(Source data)
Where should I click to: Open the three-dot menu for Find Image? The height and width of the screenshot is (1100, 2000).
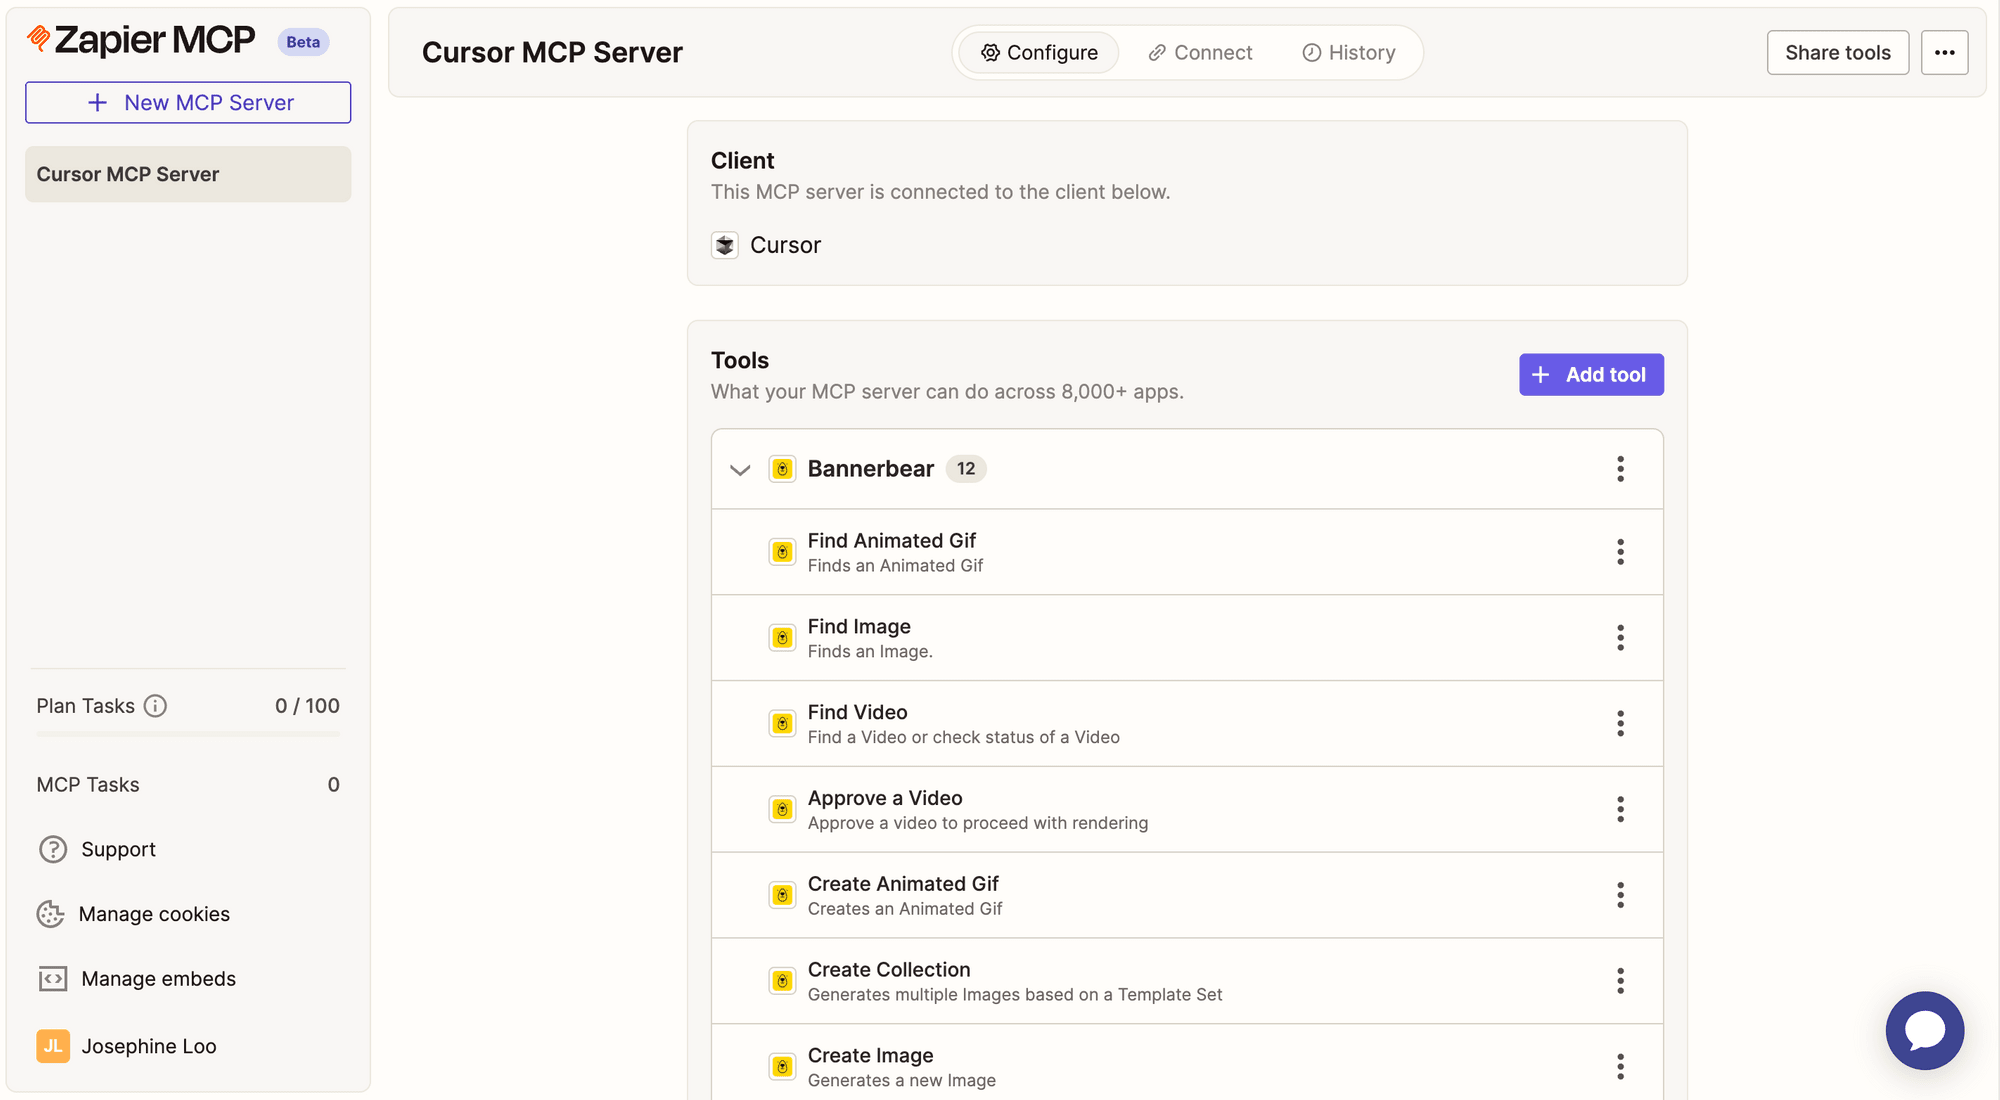click(1620, 637)
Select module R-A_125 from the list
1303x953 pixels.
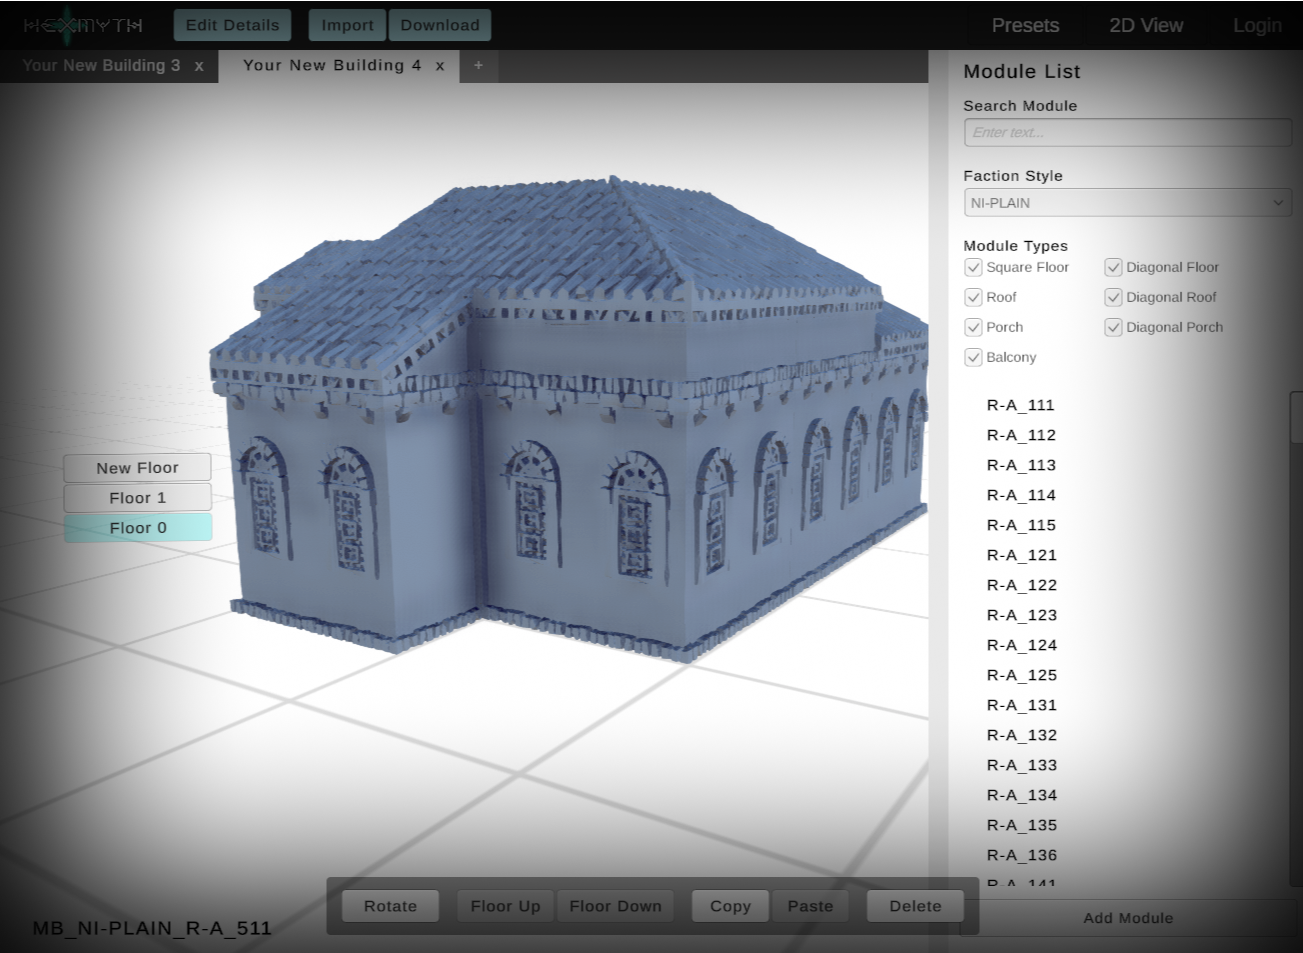click(x=1021, y=675)
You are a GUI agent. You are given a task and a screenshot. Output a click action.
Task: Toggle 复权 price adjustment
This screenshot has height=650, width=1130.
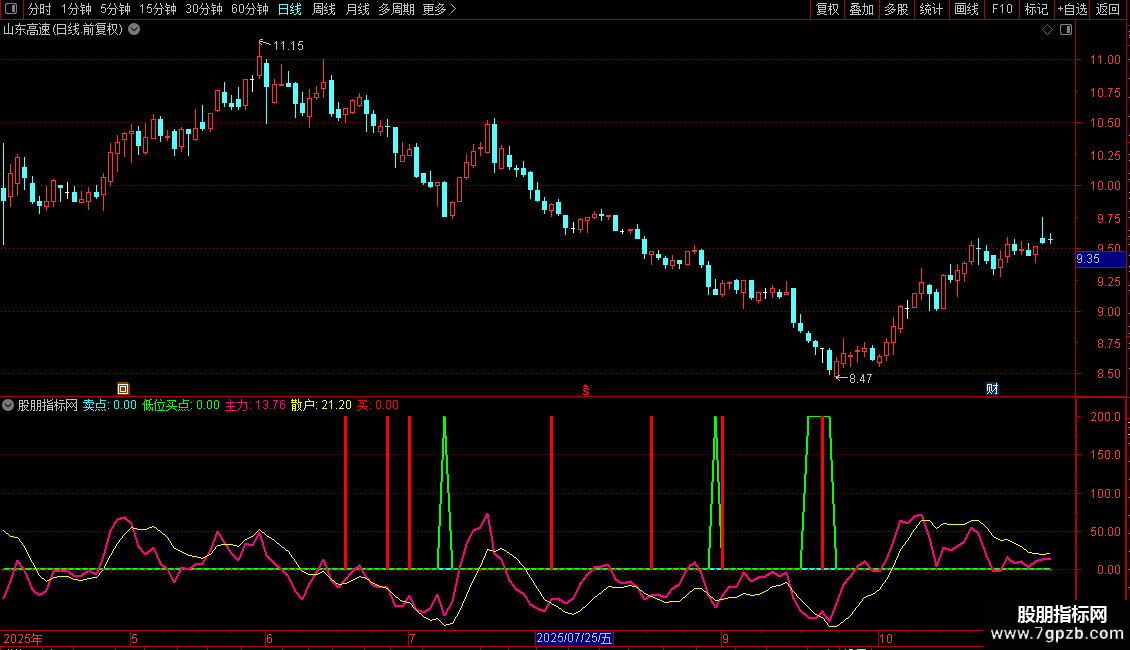tap(827, 9)

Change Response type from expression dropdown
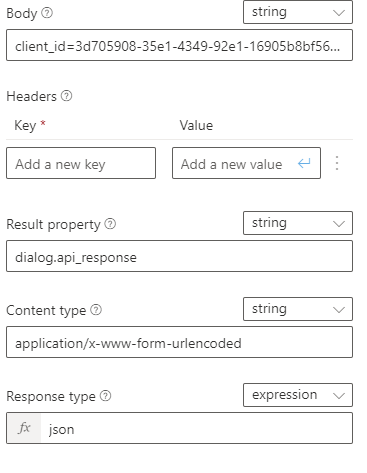click(298, 395)
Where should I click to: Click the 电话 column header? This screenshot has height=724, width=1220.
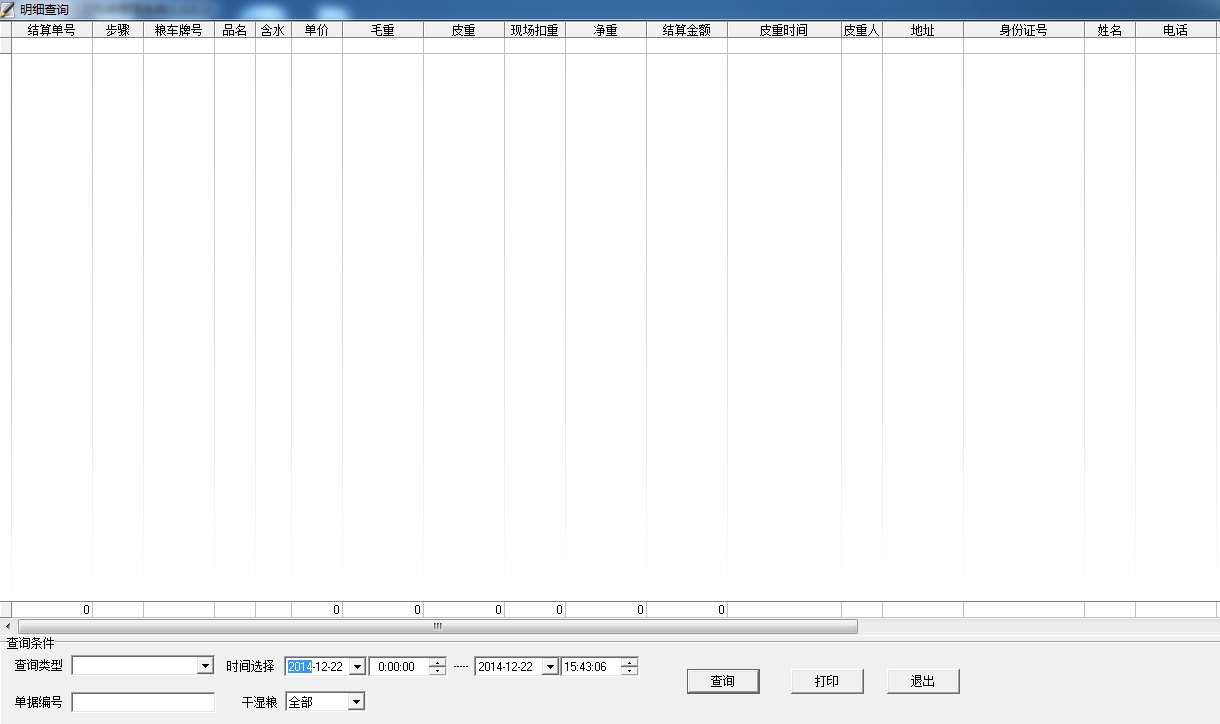(x=1176, y=30)
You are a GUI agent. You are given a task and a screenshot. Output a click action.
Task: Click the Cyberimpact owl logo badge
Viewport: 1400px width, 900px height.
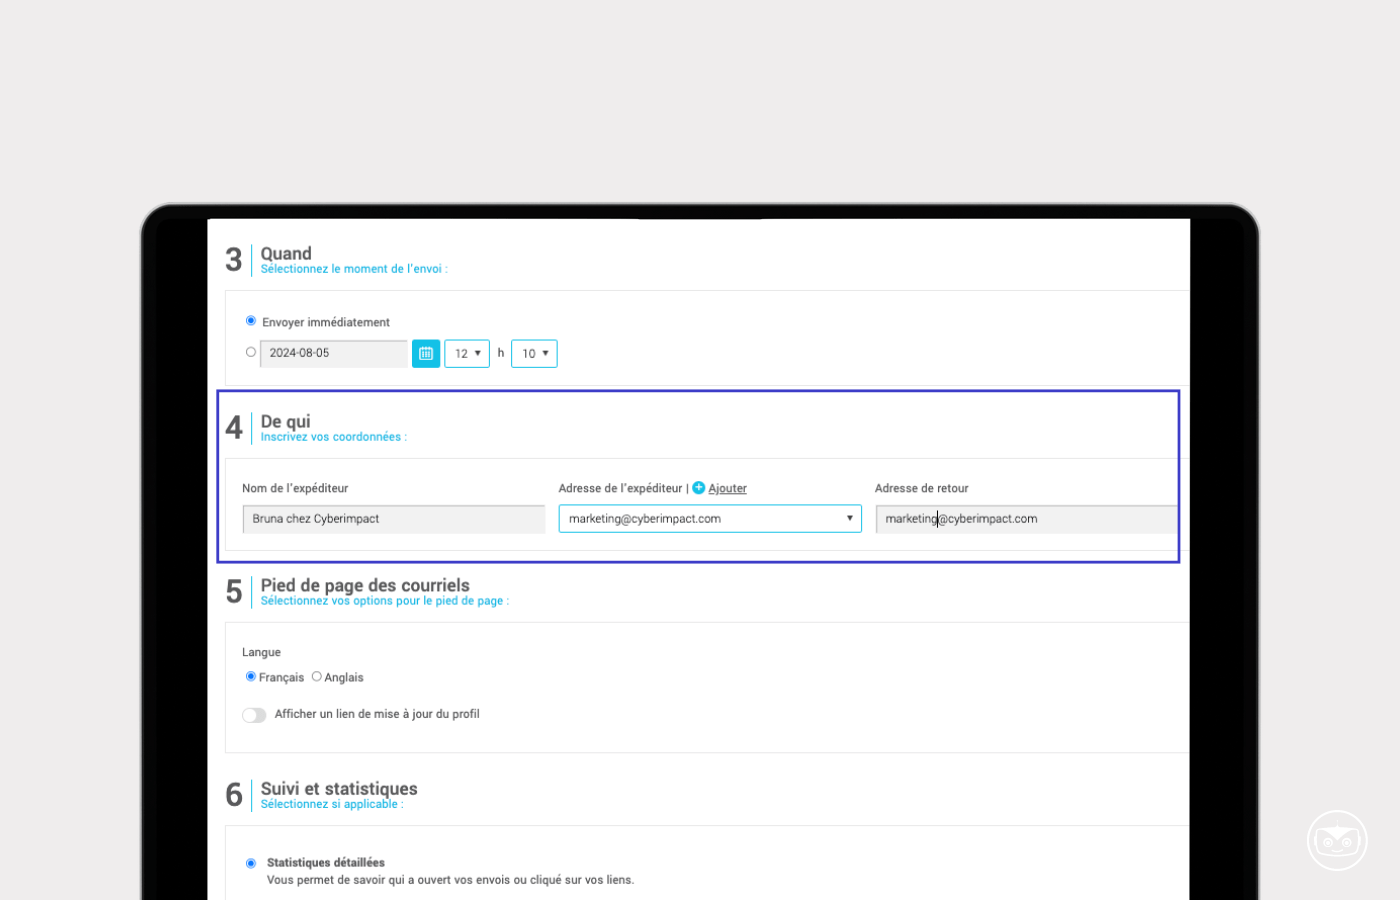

## Requirement
Copy out the source data above line for line, word for word, and leave the pictures out.

## Problem solution
Where should I click to: Open the three-dot menu for Find Image? The height and width of the screenshot is (1100, 2000).
click(1620, 637)
Select module R-A_125 from the list
1303x953 pixels.
click(x=1021, y=675)
You are a GUI agent. You are given a task and a screenshot. Output a click action.
Task: Toggle 复权 price adjustment
This screenshot has height=650, width=1130.
tap(827, 9)

Change Response type from expression dropdown
click(298, 395)
Where should I click to: Click the 电话 column header? This screenshot has height=724, width=1220.
(x=1176, y=30)
You are a GUI agent. You are given a task and a screenshot. Output a click action.
Task: Click the Cyberimpact owl logo badge
Viewport: 1400px width, 900px height.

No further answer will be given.